We’re observing a strange bug, according to me. We’ve got native logical
replication where the master host is running on PostgreSQL 13.3 and the
logical replica host is running on PostgreSQL 14.1. And the problem is:
  when we start to reindex concurrently the primary key of an 800M heavily
inserted/updated(on the master)table on the logical replica database,
several documents that have been inserted and existing in the master
database during the index rebuild on the replica, are missing from the index
structure on the replica host. What do I mean? If you try to search them by
where id = 5 the index returns no records, but when you force a sequential
scan (where id + 0 = 5)the row is returned. Usually, we’re messing around
10-100 documents from the index after each concurrent re-index. When we
rebuild the index again, they are found by an index look-up, but a new set
of ids are missing. So the problem is easily reproducible, but you should
have a heavily loaded table. Do you have any ideas about this? The newly
created index is valid and fully functional, with no signs of a corrupted
one…

To be clear, the index rebuild is done on the subscribed table(slave
host).

master host:
PostgreSQL 13.3 (Ubuntu 13.3-1.pgdg20.04+1) on x86_64-pc-linux-gnu, compiled
by gcc (Ubuntu 9.3.0-17ubuntu1~20.04) 9.3.0, 64-bit
slave host:
PostgreSQL 14.1 (Ubuntu 14.1-2.pgdg20.04+1) on x86_64-pc-linux-gnu, compiled
by gcc (Ubuntu 9.3.0-17ubuntu1~20.04) 9.3.0, 64-bit


Hi Stefan,

Please try to upgrade your slave to 14.2 where this problem was fixed (at least it fixed the same issue for me).


--
Maxim Boguk
Senior Postgresql DBA
https://dataegret.com/

Phone RU: +7  985 433 0000
Phone UA: +380 99 143 0000
Phone AU: +61  45 218 5678

LinkedIn: http://www.linkedin.com/pub/maksym-boguk/80/b99/b1b
Skype: maxim.boguk

"Доктор, вы мне советовали так не делать, но почему мне по-прежнему больно когда я так делаю ещё раз?"

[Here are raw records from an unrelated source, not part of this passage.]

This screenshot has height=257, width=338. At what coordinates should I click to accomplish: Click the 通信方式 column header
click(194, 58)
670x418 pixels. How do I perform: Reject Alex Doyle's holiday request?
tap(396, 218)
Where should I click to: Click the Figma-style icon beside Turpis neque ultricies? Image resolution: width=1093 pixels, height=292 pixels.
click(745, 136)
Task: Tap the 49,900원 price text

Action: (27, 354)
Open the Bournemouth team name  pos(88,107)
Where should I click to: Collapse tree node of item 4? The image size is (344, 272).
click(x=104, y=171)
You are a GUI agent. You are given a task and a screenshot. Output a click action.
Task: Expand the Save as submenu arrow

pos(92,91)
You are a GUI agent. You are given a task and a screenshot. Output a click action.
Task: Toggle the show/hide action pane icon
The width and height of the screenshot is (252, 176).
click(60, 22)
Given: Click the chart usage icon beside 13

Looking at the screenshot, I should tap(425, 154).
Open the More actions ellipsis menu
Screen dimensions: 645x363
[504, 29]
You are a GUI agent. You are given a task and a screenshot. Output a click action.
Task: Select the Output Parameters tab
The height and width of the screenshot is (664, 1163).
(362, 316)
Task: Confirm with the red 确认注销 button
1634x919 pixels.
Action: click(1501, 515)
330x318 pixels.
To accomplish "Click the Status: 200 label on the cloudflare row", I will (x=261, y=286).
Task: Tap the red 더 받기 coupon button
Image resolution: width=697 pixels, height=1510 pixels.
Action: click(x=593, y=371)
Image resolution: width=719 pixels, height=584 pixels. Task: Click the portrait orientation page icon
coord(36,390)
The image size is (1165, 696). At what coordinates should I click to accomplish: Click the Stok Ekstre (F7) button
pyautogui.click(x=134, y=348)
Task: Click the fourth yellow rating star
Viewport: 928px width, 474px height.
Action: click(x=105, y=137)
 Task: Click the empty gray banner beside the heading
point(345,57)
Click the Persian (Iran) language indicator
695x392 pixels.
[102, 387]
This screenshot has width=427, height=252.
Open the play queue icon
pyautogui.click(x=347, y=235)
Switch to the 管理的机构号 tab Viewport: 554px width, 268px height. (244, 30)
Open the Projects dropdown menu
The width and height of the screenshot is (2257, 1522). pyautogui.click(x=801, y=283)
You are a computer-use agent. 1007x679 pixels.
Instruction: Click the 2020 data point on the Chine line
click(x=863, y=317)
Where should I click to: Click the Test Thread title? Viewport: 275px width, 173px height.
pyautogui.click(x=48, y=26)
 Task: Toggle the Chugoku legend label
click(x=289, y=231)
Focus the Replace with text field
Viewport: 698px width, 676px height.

Maxim Boguk <maxim.boguk@gmail.com> writes:
> On Mon, May 9, 2022 at 5:58 PM PG Bug reporting form <noreply@postgresql.org>
> wrote:
>> We’re observing a strange bug, according to me. We’ve got native logical
>> replication where the master host is running on PostgreSQL 13.3 and the
>> logical replica host is running on PostgreSQL 14.1. And the problem is:
>> when we start to reindex concurrently the primary key of an 800M heavily
>> inserted/updated(on the master)table on the logical replica database,
>> several documents that have been inserted and existing in the master
>> database during the index rebuild on the replica, are missing from the
>> index
>> structure on the replica host.

> Please try to upgrade your slave to 14.2 where this problem was fixed (at
> least it fixed the same issue for me).

13.6 might do as well, and would be a lot closer to a drop-in upgrade.

The 13.5 and 13.6 release notes both mention problems with REINDEX
CONCURRENTLY.  Given the existence of those fixed bugs, nobody is
likely to look too closely at this report unless you can still reproduce
it on a current minor release.

            regards, tom lane



Hello,

Thank you for your answers. 

I've upgraded the slave database to 14.2 and after rebuilding the primary key concurrently, sadly but I have missing documents again. 
The missing documents are created in the master within the time interval while reindex is taking place in the slave, the table is big and it takes around an hour to be rebuilt.

The same documents are visible in the table through other indexes:
For example the query:

SELECT * FROM table_name WHERE id = 5 and user_id = 1
UNION ALL
SELECT * FROM table_name WHERE id + 0 = 5 and user_id = 1

returns only one row(it must return 2):
 the first query uses the primary key and does not find anything
 the second query uses the index by user_id and finds the document with id=5

Tom, fixes in 13.5 and 13.6 are included in 14.2, aren't they? In my opinion, the problem is in the slave host, which is running 14, not in the master.


Thank you in advance!

Regards,
Stefan

On Mon, May 9, 2022 at 7:32 PM Tom Lane <tgl@sss.pgh.pa.us> wrote:
Maxim Boguk <maxim.boguk@gmail.com> writes:
> On Mon, May 9, 2022 at 5:58 PM PG Bug reporting form <noreply@postgresql.org>
> wrote:
>> We’re observing a strange bug, according to me. We’ve got native logical
>> replication where the master host is running on PostgreSQL 13.3 and the
>> logical replica host is running on PostgreSQL 14.1. And the problem is:
>> when we start to reindex concurrently the primary key of an 800M heavily
>> inserted/updated(on the master)table on the logical replica database,
>> several documents that have been inserted and existing in the master
>> database during the index rebuild on the replica, are missing from the
>> index
>> structure on the replica host.

> Please try to upgrade your slave to 14.2 where this problem was fixed (at
> least it fixed the same issue for me).

13.6 might do as well, and would be a lot closer to a drop-in upgrade.

The 13.5 and 13.6 release notes both mention problems with REINDEX
CONCURRENTLY.  Given the existence of those fixed bugs, nobody is
likely to look too closely at this report unless you can still reproduce
it on a current minor release.

                        regards, tom lane

> On 10 May 2022, at 23:17, Stefan Pastrilov <spastrilov@gmail.com> wrote:
>
> fixes in 13.5 and 13.6 are included in 14.2, aren't they?

Yes, fixes are there.
Would it be troublesome to try 13.6 too?

The thing is we fixed several CIC bugs in 13.5 and 14.1. But maybe introduced another bug in 14+. This is investigated
inbug #17485. 

Thank you!

Best regards, Andrey Borodin.